The same with regard to the Infinite, whether of Space, Time, or Number. The mathematician may give technical expression to it, in certain forms to which his science conducts him, and the metaphysician may revel in the very vagueness of the conceptions it conveys; but it is a word unreal to all thought, and philosophy is bound to be sparing in the use of it. It might be well too were Theology, in dealing with these terms of Infinity and Eternity, more thoughtful and forbearing on the doctrines and denunciations to which it applies them. Eternity has been well described as a negative idea clothed with a 'positive name.' Conceptions so vast are, in fact, only described by negative terms-the endless, the incomprehensible. We are all more or less enslaved by words; but it is the proper business, equally of religion and philosophy, to throw off this thraldom, when truth, as often happens, is fettered or distorted by it.

We have just named Matter, Force, Motion, and Life, as terms which in their most general sense give foundation to all science, and at the same time express its most profound and perplexing problems. The word Force especially, known to us through its relation to Matter and Motion in Space, taxes the thought by a sort of harsh compulsion of use.

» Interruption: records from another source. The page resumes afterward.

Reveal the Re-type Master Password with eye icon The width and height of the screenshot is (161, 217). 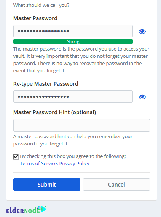pyautogui.click(x=142, y=97)
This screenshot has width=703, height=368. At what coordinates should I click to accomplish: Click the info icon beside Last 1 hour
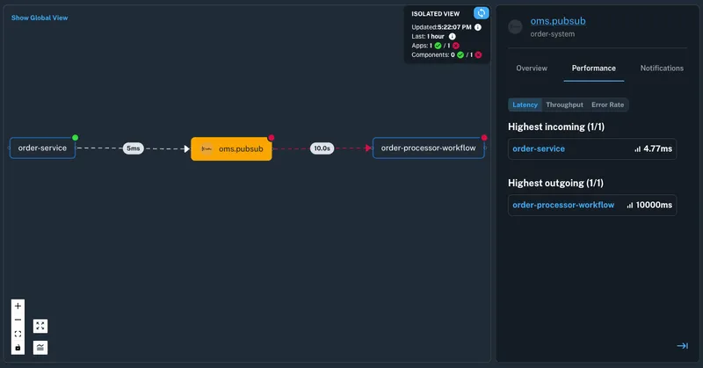[x=453, y=36]
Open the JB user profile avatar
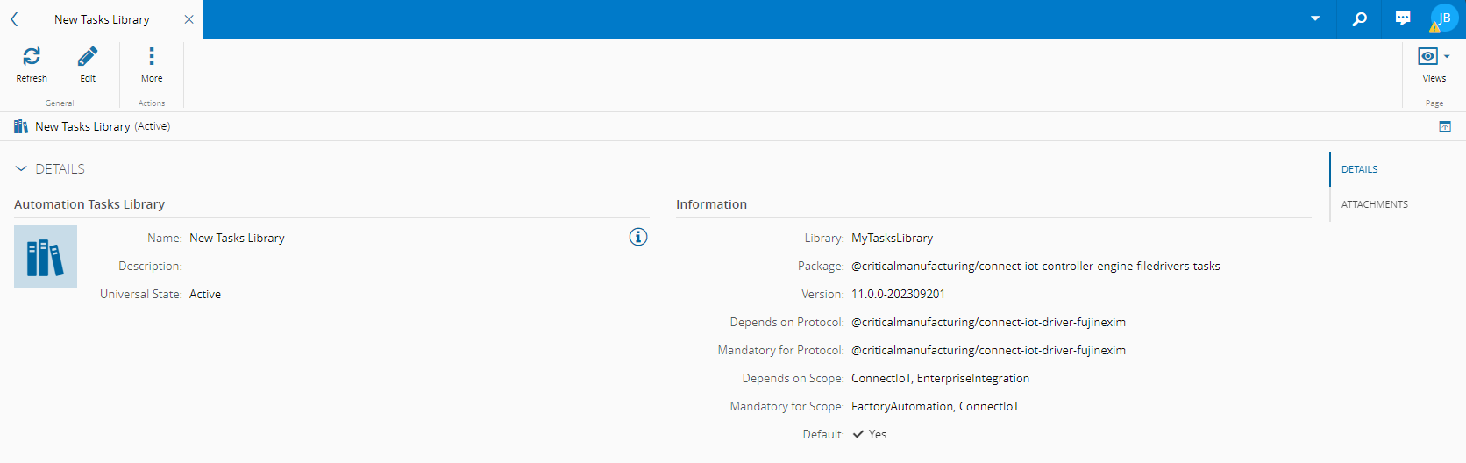The height and width of the screenshot is (463, 1466). pyautogui.click(x=1444, y=18)
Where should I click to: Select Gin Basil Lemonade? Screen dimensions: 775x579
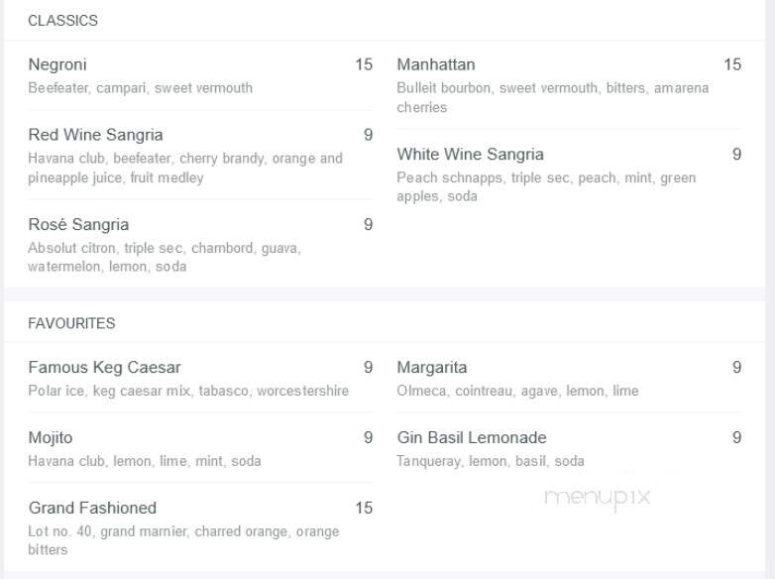569,449
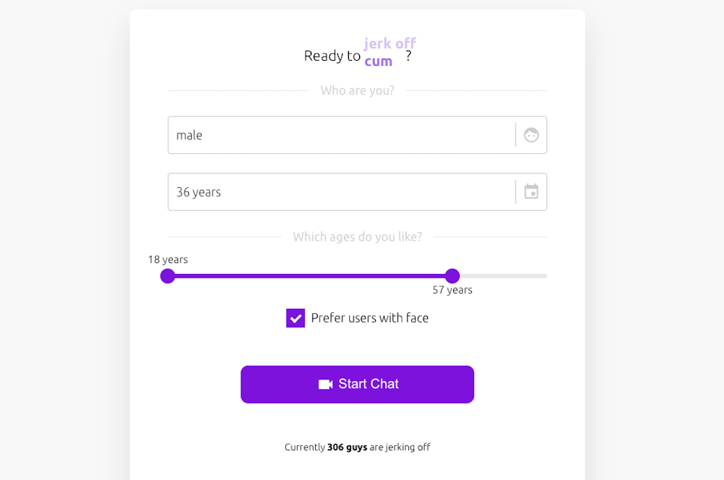724x480 pixels.
Task: Click the faded light-purple rotating word in title
Action: (x=390, y=43)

It is a term too variously familiar in common life to be thus largely appropriated by

science. No present definition has rescued it, in this higher sense, from a certain metaphysical obscurity of meaning. We know Force as a reality only by what we term its effects; and we pluralise the word in speaking of the several Forces manifested in the phenomena of the natural world-while at the same time finding, in these very phenomena, a correlation, by interchanges of material effects, so exactly equivalent that nothing which we can term Force or Power is lost in the translation. In this latter fact-one of the greatest discoveries of modern science-we gain a certain unity for the problem, in the conception of a single Power which, indestructible in itself, acts in different modes and degrees throughout the material universe-the source of all motion and change in the greatest and in the most minute phenomena of nature. But this at best is a cloudy conception, insusceptible of any direct proof, and incapable of being moulded into a definition. The abstract idea looms before us, but escapes before we can grasp it.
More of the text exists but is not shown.